At some time before the Norman Conquest the Marc of Cologne was brought to England, probably only as the mint-standard of the later English kings, for the 16-ounce Roman pound was already long-established as the commercial weight.
The standard of the Cologne marc has never varied much.
Its mean weight = 3608 grains; when doubled it made a pound = 7216 grains, with an ounce = 451 grains. This pound is almost identical with the greater rotl of Al-Mamūn, 1/100 of the cantar = 102·92 lb.; and the old Prussian pound of Cologne standard was 1/100 of the Prussian centner = 103·11 lb.
The Norman Conquest made no change; the Saxon pound became the Tower pound, the King’s treasury or mint being in the Tower of London. The Tower pound of standard silver was coined into 240 silver pennies, which, at 22-1/2 grains, their weight down to the time of Edward III, gives 5400 grains for the pound and 450 grains for the ounce. An actual weight = 5404 grains was found in the Pyx chamber in 1842.
The shilling, of 12 pence, was until Tudor times only money of account. But it was also a weight of account, the pound being either 12 ounces of 20 pennyweight, or 20 shillings of 12 pennyweight.
‘When a quarter of wheat is sold for 12 pence, the wastel-bread of a farthing shall weigh 6 li. and 16 s. But bread cocket of a farthing shall weigh more by 2 s.’ (Assize of Bread, 51 Henry III.) That is, the farthing loaf shall weigh 6-16/20 Tower lb. = 5-1/4 averdepois lb., and the second sort 24 dwt. or 1-1/5 Tower ounce more.
Here is an instance of the confusion caused by making bread, like gold, silver and medicines, saleable only by the royal pound. This system of a peculiar pound for bread lasted till the eighteenth century.

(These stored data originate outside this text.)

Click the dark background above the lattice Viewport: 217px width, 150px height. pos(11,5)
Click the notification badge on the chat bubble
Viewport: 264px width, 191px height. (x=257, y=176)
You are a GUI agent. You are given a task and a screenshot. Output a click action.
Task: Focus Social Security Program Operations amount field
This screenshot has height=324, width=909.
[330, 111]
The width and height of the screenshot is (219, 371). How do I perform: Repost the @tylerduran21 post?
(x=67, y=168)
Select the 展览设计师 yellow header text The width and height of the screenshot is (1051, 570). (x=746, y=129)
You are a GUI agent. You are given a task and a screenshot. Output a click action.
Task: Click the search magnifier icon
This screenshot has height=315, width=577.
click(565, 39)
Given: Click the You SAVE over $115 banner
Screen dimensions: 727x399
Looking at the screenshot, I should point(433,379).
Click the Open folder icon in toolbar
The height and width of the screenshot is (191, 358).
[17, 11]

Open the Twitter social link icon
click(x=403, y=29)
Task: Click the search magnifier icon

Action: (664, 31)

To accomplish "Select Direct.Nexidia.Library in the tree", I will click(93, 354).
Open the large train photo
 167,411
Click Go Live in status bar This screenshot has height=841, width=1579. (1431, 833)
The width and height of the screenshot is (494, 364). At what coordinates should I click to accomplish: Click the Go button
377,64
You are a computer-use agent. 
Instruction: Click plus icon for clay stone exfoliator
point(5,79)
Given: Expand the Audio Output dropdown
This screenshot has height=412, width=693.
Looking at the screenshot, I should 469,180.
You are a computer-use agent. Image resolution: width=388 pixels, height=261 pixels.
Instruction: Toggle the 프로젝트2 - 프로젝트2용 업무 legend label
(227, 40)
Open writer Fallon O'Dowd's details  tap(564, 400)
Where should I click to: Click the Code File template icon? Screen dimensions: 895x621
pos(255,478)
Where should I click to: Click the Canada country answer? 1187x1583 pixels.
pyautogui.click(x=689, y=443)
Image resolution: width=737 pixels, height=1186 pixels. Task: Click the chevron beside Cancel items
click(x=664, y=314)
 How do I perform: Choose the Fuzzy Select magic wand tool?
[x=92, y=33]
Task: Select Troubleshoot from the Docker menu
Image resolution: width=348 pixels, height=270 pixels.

Under Edward I the halfpenny loaf weighed 40 s., that is 2 lb. Tower = a little more than 1-1/2 lb. averdepois.
Moneyers and goldsmiths divided the dwt. or original weight of the silver penny, for fine weighing, on the Dutch system, that is into 2 mayles, 4 ferlings 8 troisken, 16 deusken, 32 azen (aces). This would account for the 32 wheat-corns which the silver penny was always supposed to weigh, however many pence the mint struck from the pound of silver.
The mayle and ferling (Fr. maille and felin) were the mint-names for the silver halfpenny and farthing.